Ирина с недоумением смотрела на Афанасия.
– Я не знаю.
– Знаешь. Всё ты знаешь. Просто в ярости немного. Сейчас отпустит.
Мужчина поводил над головой собеседницы руками.
– Накрывай на стол. Чего стоишь?
– Хорошо.
Хозяйка приготовила ужин на скорую руку. Отворила картошки; разделала селёдку; яйцо пожарила; овощей, да зелени порезала.
Сели за трапезу.
– Ох, везёт вам, мирянам. Жизнь у вас просто сказка, – Афанасий положил на ломоть чёрного хлеба кусок селёдки и посыпал лучком. – Красота-то какая, лепота. Не цените вы, людишки, что имеете. Жаль. У некоторых так вся жизнь проходит, в сожалениях. Неведомо вам знать, что через минуту случится. Поэтому ловить надо каждый момент, секунду даже, бытия своего.
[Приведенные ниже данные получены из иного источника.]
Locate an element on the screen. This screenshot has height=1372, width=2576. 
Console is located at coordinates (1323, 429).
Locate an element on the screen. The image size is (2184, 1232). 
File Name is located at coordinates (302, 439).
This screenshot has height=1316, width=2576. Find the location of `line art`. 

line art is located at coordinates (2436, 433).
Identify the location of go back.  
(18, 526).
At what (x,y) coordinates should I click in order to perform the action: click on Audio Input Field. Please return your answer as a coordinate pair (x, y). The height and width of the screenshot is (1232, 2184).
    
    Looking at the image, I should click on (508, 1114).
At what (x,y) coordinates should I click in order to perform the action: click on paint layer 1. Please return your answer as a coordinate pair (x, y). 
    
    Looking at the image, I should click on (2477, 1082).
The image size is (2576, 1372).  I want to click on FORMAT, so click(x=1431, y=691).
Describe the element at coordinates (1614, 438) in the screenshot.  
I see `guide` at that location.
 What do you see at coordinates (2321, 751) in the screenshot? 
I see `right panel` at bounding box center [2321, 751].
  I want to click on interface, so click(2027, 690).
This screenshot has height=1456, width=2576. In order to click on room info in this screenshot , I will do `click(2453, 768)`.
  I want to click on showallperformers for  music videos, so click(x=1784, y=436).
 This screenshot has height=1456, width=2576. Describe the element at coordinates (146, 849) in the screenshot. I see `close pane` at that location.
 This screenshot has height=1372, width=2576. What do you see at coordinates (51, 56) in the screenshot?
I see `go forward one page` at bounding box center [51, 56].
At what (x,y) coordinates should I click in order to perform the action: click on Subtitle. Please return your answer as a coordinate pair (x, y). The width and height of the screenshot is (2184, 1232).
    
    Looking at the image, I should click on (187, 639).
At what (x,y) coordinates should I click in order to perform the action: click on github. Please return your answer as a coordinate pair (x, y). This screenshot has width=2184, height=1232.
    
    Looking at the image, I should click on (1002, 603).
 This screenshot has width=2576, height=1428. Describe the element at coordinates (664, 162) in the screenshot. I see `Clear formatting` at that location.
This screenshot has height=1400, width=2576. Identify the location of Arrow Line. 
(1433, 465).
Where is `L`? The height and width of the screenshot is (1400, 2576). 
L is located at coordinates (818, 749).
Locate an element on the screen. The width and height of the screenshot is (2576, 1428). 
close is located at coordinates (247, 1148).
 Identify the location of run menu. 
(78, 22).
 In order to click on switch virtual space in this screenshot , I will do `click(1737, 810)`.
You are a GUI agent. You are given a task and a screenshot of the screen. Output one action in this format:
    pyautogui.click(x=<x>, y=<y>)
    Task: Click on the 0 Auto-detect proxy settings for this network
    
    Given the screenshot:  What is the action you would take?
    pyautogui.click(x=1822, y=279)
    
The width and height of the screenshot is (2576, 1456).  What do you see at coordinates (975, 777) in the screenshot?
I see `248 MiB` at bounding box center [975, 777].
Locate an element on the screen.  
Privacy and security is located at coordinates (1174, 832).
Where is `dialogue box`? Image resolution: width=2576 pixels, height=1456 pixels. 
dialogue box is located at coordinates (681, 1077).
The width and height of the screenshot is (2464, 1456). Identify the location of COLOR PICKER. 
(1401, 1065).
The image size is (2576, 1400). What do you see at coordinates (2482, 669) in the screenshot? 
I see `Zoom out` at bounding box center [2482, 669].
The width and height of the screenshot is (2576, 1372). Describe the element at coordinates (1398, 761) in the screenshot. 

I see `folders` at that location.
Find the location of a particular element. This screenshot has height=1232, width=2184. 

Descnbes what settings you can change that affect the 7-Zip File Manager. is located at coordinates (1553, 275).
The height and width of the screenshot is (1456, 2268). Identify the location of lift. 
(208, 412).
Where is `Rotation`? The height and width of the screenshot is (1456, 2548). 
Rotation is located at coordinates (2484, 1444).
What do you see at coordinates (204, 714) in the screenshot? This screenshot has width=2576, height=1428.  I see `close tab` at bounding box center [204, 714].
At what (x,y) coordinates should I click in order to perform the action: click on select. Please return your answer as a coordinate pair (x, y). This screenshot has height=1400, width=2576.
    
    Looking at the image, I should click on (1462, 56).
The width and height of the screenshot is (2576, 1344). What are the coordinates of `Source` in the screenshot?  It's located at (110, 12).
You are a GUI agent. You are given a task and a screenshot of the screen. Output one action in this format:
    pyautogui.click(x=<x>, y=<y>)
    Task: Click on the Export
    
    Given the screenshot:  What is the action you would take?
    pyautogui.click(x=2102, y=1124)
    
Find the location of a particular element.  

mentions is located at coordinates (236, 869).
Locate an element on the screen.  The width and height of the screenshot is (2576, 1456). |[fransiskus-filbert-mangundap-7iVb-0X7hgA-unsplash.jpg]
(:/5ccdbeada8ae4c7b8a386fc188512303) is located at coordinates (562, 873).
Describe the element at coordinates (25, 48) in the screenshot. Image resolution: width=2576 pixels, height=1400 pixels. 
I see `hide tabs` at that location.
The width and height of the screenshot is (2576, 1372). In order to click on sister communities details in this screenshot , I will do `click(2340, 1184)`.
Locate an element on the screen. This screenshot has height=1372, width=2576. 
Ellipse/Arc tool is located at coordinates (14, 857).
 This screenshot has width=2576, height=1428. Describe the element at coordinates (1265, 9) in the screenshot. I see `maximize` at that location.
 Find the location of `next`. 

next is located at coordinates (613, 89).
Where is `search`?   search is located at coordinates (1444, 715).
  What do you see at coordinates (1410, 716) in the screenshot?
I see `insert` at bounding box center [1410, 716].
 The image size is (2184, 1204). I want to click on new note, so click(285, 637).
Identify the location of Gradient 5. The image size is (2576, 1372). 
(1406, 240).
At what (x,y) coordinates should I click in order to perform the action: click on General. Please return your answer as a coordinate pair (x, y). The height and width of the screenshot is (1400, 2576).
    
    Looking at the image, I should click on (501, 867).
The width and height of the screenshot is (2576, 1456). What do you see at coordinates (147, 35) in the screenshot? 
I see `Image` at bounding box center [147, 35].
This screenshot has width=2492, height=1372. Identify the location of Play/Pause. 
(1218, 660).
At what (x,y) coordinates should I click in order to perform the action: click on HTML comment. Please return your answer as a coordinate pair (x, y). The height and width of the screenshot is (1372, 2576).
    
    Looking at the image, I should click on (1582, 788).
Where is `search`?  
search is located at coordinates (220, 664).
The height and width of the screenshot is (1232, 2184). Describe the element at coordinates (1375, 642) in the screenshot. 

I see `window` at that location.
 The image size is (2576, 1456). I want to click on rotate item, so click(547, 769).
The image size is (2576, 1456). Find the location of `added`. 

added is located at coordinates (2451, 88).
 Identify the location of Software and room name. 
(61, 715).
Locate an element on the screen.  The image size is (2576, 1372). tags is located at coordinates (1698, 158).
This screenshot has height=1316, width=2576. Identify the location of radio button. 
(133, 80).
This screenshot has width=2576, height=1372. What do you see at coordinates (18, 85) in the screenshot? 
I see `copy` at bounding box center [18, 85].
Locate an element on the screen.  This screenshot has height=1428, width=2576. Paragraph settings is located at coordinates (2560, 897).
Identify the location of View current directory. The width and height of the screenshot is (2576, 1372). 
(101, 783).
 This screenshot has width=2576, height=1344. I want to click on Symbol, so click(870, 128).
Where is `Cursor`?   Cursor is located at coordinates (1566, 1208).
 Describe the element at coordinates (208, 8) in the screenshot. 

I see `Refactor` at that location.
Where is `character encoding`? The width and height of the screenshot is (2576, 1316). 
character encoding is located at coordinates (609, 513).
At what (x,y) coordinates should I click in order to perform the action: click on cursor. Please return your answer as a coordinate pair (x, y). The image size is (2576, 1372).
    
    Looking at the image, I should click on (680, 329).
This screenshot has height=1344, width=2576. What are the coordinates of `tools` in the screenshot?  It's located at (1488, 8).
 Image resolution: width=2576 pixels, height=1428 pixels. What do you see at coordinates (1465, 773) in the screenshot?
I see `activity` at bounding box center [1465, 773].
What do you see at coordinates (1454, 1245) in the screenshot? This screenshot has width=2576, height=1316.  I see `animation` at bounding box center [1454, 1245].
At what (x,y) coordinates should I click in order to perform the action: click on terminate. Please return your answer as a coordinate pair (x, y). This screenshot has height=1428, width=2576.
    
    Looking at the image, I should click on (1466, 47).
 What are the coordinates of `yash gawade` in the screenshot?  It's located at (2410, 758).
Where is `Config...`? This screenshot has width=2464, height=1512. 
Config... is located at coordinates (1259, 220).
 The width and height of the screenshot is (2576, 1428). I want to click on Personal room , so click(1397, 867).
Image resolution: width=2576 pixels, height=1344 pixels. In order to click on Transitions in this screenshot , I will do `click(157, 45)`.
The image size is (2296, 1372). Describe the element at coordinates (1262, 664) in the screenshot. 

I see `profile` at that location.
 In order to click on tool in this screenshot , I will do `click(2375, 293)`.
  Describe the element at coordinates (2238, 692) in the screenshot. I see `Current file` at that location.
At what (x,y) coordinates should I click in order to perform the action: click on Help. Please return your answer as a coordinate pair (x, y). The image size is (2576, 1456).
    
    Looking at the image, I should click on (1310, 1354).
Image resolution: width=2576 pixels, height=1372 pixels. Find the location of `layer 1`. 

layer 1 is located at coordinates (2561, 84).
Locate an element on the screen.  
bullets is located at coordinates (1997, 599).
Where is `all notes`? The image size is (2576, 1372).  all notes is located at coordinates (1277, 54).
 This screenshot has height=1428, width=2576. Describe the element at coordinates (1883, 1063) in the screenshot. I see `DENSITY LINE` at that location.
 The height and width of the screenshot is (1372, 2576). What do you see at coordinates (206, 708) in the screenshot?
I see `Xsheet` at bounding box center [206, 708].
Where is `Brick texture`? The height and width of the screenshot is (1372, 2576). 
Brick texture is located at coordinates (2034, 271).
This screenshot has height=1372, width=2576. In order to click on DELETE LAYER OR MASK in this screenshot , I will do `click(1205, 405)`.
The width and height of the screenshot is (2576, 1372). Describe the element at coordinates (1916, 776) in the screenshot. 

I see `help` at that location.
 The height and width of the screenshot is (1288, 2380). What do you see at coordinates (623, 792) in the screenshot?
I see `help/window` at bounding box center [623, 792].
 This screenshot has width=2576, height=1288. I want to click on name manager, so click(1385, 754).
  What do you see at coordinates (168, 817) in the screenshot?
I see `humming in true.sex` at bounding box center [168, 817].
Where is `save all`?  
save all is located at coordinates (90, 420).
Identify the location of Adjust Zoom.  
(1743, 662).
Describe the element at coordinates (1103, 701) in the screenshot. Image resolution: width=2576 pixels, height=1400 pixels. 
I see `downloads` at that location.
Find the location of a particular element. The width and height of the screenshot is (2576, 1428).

Афанасий залпом выпил бокал коньяка и закусил бутербродом.
– Покушала, душа моя? – обратился он к девочке. Та кивнула в ответ.
– Иди, порисуй ещё. С мамой мне поговорить надо.
Когда дочь ушла в комнату, мужчина с укором посмотрел на свою собеседницу.
– Что, Иришка, накуролесили вы с мужем делишек, не особливо приятных друг другу?
– Да, как вы смеете: меня с ним равнять? Он изменщик, а не я. Развлекался с блондинкой, то ли с блядинкой. Мерзавец, ненавижу.
– Охохонюшки-хо-хо! Как же – ненавидит она его. Чушь собачья. Любишь его по-прежнему, как десять лет назад. Твой он мужчина, глупая ты баба.
– Не переходите границы дозволенного, Афанасий. Вам спиртное, видимо, противопоказано.